Le Japon et Taïwan : une histoire d’amour compliquée

Le Japon, deuxième patrie des enfants-ouvriers taïwanais de jadis

Société Vie quotidienne

Hitoto Tae, née d’un père taïwanais et d’une mère japonaise, a découvert, grâce à un ami, qu’autrefois de très jeunes hommes taïwanais étaient venus travailler dans les usines militaires japonaises.

Taïwan et le Japon : une relation fraternelle qui dure depuis plus d’un siècle

Aujourd’hui, la plupart des Japonais associent probablement deux choses au nom de Taïwan, les massages et des raviolis à la vapeur xiǎolóngbāo. Ils ne perçoivent pas Taïwan comme un pays particulièrement proche du Japon, d’où la surprise ressentie par beaucoup d’entre eux, comme moi au demeurant, en apprenant que Taïwan avait été le pays qui avait fourni le plus important soutien financier au Japon après le grand tremblement de terre du 11 mars 2011.

Je ne voudrais pas que les Japonais se satisfassent de penser que c’est parce que les Taïwanais sont pro-japonais.
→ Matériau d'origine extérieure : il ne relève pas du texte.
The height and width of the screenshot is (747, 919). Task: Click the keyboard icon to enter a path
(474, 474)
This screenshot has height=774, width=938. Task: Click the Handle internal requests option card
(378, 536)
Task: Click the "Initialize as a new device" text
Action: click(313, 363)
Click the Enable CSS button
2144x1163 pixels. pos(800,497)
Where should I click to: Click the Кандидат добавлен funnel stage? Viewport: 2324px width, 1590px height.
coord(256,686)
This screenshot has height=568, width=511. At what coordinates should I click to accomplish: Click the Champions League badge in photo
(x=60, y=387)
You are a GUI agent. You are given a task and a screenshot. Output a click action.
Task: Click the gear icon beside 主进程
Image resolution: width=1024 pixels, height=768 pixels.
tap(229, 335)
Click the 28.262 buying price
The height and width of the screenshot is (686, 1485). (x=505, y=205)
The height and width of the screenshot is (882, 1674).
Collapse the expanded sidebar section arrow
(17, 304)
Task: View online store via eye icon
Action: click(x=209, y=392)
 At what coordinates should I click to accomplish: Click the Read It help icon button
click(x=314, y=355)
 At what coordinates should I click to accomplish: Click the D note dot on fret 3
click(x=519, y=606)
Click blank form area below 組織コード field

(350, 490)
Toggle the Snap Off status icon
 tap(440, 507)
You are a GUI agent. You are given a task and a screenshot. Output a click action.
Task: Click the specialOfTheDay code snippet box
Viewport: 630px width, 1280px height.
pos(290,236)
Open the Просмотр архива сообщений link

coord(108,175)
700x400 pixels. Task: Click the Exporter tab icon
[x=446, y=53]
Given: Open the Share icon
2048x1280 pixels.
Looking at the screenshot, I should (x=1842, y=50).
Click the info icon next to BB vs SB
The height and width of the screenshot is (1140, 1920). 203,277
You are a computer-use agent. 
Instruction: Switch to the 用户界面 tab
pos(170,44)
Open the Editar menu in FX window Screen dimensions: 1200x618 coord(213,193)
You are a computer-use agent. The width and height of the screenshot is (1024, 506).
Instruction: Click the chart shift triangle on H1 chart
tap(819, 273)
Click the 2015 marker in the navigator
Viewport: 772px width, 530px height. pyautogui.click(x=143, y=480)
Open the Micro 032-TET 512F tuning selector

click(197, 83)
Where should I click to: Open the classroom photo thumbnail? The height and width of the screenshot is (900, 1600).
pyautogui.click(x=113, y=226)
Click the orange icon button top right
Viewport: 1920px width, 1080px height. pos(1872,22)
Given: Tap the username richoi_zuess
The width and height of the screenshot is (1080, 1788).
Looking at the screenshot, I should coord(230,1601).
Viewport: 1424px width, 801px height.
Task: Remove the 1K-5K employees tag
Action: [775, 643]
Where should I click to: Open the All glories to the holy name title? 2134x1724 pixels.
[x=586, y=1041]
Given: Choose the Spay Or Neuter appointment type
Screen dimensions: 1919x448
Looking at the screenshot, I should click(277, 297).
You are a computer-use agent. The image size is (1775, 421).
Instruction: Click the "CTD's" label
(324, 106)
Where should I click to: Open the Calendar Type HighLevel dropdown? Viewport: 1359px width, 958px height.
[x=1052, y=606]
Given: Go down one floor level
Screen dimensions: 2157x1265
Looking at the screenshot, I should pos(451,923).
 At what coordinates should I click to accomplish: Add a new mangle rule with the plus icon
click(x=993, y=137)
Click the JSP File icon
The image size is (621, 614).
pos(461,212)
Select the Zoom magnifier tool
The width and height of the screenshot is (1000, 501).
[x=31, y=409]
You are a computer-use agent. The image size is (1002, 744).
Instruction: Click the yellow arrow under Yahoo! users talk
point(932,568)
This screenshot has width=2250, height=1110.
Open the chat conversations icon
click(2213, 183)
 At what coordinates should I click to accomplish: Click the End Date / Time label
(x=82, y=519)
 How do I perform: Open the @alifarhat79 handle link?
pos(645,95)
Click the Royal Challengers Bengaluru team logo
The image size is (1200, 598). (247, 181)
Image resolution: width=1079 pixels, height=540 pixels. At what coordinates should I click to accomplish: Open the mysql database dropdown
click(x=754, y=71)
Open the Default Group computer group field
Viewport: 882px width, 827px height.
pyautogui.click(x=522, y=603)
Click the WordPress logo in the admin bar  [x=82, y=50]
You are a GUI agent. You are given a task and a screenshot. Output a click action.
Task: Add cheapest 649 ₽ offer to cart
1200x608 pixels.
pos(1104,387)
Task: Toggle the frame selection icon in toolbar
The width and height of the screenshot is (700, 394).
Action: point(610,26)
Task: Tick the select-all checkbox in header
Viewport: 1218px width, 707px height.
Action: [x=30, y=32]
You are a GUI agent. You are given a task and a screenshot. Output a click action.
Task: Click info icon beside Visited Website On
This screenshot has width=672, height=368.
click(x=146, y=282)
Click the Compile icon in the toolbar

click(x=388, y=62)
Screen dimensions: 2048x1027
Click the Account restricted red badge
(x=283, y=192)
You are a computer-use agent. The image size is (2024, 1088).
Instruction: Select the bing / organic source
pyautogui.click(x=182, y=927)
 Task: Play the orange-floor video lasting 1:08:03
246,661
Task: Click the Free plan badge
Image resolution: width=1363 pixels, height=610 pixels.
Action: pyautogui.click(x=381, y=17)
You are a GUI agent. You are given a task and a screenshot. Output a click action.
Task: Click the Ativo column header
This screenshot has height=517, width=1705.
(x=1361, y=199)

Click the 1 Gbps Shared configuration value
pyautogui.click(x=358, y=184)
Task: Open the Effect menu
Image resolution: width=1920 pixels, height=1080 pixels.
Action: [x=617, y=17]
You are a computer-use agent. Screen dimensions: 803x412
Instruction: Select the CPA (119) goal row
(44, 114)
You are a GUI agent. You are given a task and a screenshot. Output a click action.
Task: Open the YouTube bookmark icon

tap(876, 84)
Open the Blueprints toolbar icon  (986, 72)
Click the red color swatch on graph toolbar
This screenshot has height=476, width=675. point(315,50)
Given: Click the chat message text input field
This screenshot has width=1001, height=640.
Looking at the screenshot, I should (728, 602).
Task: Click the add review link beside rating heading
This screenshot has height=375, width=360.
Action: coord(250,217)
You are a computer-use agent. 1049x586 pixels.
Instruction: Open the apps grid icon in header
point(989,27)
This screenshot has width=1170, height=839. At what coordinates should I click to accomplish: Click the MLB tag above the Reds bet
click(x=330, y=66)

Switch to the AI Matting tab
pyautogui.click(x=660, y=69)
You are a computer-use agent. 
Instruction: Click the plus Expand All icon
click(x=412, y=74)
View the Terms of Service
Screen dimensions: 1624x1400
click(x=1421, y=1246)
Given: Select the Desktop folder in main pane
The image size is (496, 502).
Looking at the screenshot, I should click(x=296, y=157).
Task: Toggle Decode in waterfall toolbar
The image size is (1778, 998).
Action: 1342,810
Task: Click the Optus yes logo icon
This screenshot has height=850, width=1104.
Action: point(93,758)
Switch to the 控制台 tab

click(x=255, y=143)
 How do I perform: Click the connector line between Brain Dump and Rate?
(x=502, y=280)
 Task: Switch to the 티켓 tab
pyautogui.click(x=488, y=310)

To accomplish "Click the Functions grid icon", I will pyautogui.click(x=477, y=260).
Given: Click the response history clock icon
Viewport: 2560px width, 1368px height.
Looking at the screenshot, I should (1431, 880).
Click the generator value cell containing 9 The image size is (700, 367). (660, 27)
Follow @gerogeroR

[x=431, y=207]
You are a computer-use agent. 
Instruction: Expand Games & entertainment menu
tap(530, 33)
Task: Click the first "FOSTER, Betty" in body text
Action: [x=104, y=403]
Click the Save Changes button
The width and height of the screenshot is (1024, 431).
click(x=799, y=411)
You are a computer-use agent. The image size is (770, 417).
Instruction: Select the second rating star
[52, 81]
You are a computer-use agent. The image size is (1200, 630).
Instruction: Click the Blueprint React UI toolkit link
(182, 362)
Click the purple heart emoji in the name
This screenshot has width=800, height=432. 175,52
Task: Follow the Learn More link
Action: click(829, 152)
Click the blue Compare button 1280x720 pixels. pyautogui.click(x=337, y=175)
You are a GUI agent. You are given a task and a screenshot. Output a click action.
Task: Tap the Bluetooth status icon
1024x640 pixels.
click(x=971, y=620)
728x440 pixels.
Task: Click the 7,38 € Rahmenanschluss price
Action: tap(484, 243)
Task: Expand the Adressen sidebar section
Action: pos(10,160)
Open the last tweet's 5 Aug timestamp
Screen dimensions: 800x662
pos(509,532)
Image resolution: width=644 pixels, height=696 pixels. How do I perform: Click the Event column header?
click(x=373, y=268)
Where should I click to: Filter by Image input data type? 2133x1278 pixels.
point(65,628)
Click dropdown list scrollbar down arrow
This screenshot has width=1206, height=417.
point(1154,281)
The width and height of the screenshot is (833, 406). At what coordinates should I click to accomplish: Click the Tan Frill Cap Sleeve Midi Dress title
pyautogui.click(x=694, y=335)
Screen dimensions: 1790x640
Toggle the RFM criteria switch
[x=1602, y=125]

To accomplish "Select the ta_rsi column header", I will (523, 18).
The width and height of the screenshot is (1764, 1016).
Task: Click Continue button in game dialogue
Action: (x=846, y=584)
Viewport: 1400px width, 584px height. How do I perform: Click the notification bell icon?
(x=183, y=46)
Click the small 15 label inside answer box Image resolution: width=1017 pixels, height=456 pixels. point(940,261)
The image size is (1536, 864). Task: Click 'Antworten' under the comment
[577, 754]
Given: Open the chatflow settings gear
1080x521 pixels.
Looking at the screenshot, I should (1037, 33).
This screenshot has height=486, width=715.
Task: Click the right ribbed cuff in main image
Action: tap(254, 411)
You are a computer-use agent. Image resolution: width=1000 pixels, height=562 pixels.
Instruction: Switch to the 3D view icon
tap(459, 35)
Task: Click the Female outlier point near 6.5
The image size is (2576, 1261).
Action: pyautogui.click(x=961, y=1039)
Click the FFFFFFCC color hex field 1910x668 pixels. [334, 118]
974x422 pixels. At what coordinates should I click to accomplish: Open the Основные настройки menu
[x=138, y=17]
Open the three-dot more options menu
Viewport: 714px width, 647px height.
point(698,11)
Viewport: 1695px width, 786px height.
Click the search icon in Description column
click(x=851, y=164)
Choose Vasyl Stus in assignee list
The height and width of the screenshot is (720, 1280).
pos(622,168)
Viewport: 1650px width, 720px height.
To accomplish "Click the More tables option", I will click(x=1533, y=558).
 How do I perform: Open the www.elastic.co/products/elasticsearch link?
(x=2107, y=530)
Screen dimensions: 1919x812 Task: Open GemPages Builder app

Non, il faut comprendre qu’ils l’ont fait parce qu’il y a là-bas des associations comme le Club Taïwan Kôza, et aussi parce que les deux pays ont une histoire commune qui n’a pas été sans leur apporter des souffrances. Je me suis rendu compte que sans ces souvenirs digérées lentement avec le passage du temps, les relations nippo-taïwanaises ne seraient pas ce qu'elles sont aujourd'hui.

Peut-être est-ce parce que je n’ai qu’une sœur, mais à mes yeux, les relations entre nos deux pays ressemblent à celles qui unissent deux sœurs.  

Après le 11 mars, Taïwan a agi comme une grande sœur en offrant au Japon plus de soutien que n’importe quel pays au monde. L’inverse s’était produit en 1999, lorsque Taïwan a subi un grave tremblement de terre, et que le Japon avait été le premier pays à envoyer des équipes de secours.

Oui, les deux pays sont comme deux sœurs qui s’entraident, et qui parfois se disputent sans que cela ne détruisent leurs liens. Elles retrouvent ensuite leur bonne entente.

L’héritage des enfants-ouvriers

« Ô, combien loin de la patrie sommes-nous... » ; c’est un passage de la chanson du club chantée par les participants pendant le banquet.  Parmi près d’un millier de personnes présentes dans la salle, des Taïwanais et des Japonais, ceux qui chantaient le plus fort, c’était évidemment les anciens enfants-ouvriers. J’ai vu des larmes dans les yeux de mon ami Ran à ce moment-là. Il devait se souvenir du passé.

1 400 anciens enfants-ouvriers avaient fait le déplacement en 1993 pour fêter le cinquantième anniversaire de leur arrivée au Japon. Ils étaient 740 pour le soixantième, et seulement 250 pour le soixante-dixième. En 2023, leur âge moyen sera de 95 ans. Personne ne peut dire combien seront encore capables de faire le voyage. La crainte que cet anniversaire soit le dernier auquel ils pourraient participer a été exprimée par de nombreuses voix en mai dernier.

Je ne voudrais pas que ce soit le cas. Même s’il ne devait en rester qu’un seul, je voudrais qu’il fasse le déplacement, et même s’ils disparaissent tous, je voudrais que le club continue à exister pour que nous fassions vivre l’héritage qu’ils nous laissent, pour que nous nous souvenions longtemps de leurs vies qui symbolisent le lien entre les deux pays. J’ai l’intention de faire ce que je pourrai pour que cela arrive.

(D’après un original en japonais écrit le 17 mai 2013. Photo de titre : Hitoto Tae en visite à Jiufen, une ville du nord de Taïwan, prise par Kumagai Toshiyuki.)